Question

Why does a P series converge if P is between 1 and zero??? doesn't it diverge but slowly?

Answer 1

(assuming from n=1 to infinity)

Answer 2

Hmmmmm it doesn't converge if the power is between 0 and 1.

If you take for example the harmonic series, 1/n, it diverges, and that is where p=1.
So in order for a P series to converge it needs to converge faster than the harmonic series (must have a P greater than 1).

Hopefully I'm remembering that correctly :) lol

Answer 3

Yes my books says that it will diverge but this makes no sense to me

why does it have to be faster than the harmonic series? if I start doing 1/n^(1/2) for example, denominator gets bigger and bigger. why doesn't that mean that it will eventually converge?

Answer 4

\[\frac{ 1 }{ \sqrt n }>\frac{ 1 }{ n }\]
\[\frac{ 1 }{ \sqrt2 }>\frac{ 1 }{ 2 }\]
Hmm I think the denominators are getting smaller actually.
Making the actually terms get larger, meaning it doesn't converge quickly enough.

Answer 5

\[\sum_{n=1}^{infinity} \frac{ 1 }{ n^\frac{ 1 }{ 2 } }\]

Answer 6

n=1 : 1
n=2 : .707
n=3: .577
n=4: .5

Answer 7

I think that only happens for the first few terms though, we want to know what happens long term.

1/10 = .1
1/sqrt10 = .316

Answer 8

Hmm yah that is strange though :)

Answer 9

so you agree that it seems like it should converge?

Answer 10

i know that the answer is no but it annoys me that I don't know why

Answer 11

If you were adding the first 7 or 8 terms, it would be less than 1/n, yes.
But if you go any higher than that, the terms become much much larger than 1/n

Answer 12

Did you see the example i gave with n=10? :O

Answer 13

so the point is not if it is getting smaller but if it is larger or smaller than the harmonic at the corresponding term?

Answer 14

You want to eventually be adding 0 with each term, and the size of each term that will get you there fast enough can be determined by the harmonic series.

When p=1, 1/n grows too quickly to converge, the terms don't get small enough fast enough.
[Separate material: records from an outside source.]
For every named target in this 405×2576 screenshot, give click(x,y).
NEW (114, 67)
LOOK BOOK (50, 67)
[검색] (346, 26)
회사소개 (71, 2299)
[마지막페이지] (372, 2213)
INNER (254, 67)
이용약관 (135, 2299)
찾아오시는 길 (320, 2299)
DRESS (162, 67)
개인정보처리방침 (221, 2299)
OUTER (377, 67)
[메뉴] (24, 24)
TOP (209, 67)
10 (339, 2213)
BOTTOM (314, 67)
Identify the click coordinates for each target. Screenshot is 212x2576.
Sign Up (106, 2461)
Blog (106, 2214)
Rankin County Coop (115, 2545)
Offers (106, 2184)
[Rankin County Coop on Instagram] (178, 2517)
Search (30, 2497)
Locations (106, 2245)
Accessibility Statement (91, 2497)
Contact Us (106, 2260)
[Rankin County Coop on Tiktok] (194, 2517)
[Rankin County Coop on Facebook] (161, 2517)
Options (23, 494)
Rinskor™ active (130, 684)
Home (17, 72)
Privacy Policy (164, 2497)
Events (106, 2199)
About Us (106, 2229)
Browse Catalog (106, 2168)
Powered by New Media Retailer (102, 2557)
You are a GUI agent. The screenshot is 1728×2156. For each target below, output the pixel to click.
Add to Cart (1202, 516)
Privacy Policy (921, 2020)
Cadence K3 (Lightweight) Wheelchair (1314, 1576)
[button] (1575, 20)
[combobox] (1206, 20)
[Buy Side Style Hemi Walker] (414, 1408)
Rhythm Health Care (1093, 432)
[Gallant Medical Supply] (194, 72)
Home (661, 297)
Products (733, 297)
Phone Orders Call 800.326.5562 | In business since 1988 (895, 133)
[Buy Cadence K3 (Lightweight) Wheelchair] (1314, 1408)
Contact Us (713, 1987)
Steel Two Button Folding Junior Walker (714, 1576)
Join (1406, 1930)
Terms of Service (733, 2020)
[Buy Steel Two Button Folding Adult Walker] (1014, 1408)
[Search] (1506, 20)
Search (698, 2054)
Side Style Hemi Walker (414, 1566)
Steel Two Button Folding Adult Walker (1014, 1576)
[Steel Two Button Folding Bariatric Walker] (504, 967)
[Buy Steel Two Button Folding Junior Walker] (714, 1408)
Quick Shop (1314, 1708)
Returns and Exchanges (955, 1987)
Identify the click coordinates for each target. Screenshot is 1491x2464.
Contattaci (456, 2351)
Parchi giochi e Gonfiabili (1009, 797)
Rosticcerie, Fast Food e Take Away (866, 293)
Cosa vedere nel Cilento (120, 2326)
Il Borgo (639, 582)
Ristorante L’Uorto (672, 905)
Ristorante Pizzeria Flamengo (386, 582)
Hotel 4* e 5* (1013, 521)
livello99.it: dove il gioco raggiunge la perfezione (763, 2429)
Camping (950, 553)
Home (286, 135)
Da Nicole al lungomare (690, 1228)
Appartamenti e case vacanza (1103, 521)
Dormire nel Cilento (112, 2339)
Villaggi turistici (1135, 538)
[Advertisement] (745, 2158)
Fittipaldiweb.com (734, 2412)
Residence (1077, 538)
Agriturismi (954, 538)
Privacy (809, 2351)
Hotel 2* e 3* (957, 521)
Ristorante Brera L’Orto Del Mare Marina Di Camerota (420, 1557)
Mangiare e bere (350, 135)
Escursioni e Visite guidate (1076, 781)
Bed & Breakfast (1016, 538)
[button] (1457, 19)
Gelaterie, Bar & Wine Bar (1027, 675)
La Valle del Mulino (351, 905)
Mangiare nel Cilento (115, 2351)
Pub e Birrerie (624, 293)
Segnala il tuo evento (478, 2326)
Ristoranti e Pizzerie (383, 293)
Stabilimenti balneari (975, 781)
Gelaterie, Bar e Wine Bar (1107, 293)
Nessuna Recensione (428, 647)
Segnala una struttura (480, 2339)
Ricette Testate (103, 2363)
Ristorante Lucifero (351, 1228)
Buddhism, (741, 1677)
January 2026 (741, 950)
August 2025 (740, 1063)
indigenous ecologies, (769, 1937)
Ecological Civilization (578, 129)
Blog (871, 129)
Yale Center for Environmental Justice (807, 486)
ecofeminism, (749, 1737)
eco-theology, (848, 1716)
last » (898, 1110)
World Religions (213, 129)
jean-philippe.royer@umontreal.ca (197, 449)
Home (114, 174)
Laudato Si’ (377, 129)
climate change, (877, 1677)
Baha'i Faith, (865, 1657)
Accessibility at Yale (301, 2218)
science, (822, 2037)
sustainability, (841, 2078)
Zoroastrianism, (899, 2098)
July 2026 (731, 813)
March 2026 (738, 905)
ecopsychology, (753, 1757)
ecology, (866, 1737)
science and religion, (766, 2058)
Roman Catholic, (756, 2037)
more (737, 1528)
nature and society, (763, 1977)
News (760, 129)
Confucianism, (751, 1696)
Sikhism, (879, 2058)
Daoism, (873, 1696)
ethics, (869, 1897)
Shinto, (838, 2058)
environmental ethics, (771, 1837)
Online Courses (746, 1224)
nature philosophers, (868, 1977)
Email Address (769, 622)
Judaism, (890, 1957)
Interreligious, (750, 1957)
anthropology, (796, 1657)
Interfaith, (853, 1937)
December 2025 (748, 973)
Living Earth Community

When p=1/2, 1/n grows even FASTER than 1/n. Each term is larger than 1/n, so the series converses EVEN SLOWER than 1/n. Meaning it doesn't converge in the long run.

For some reason I was getting confused by your decimals when you put the first few terms out there :) I looked at them wrong. For some reason I was thinking that the 4th term caught up to the 4th term in 1/n but it didn't.

Answer 15

The terms need to be decreasing FASTER than 1 + 1/2 + 1/3 + 1/4 + ... + 1/n.

In the case of the sqareroot, they're decreasing SLOWER than those terms.

Still confused? D':

Answer 16

See how each new term you add is too large?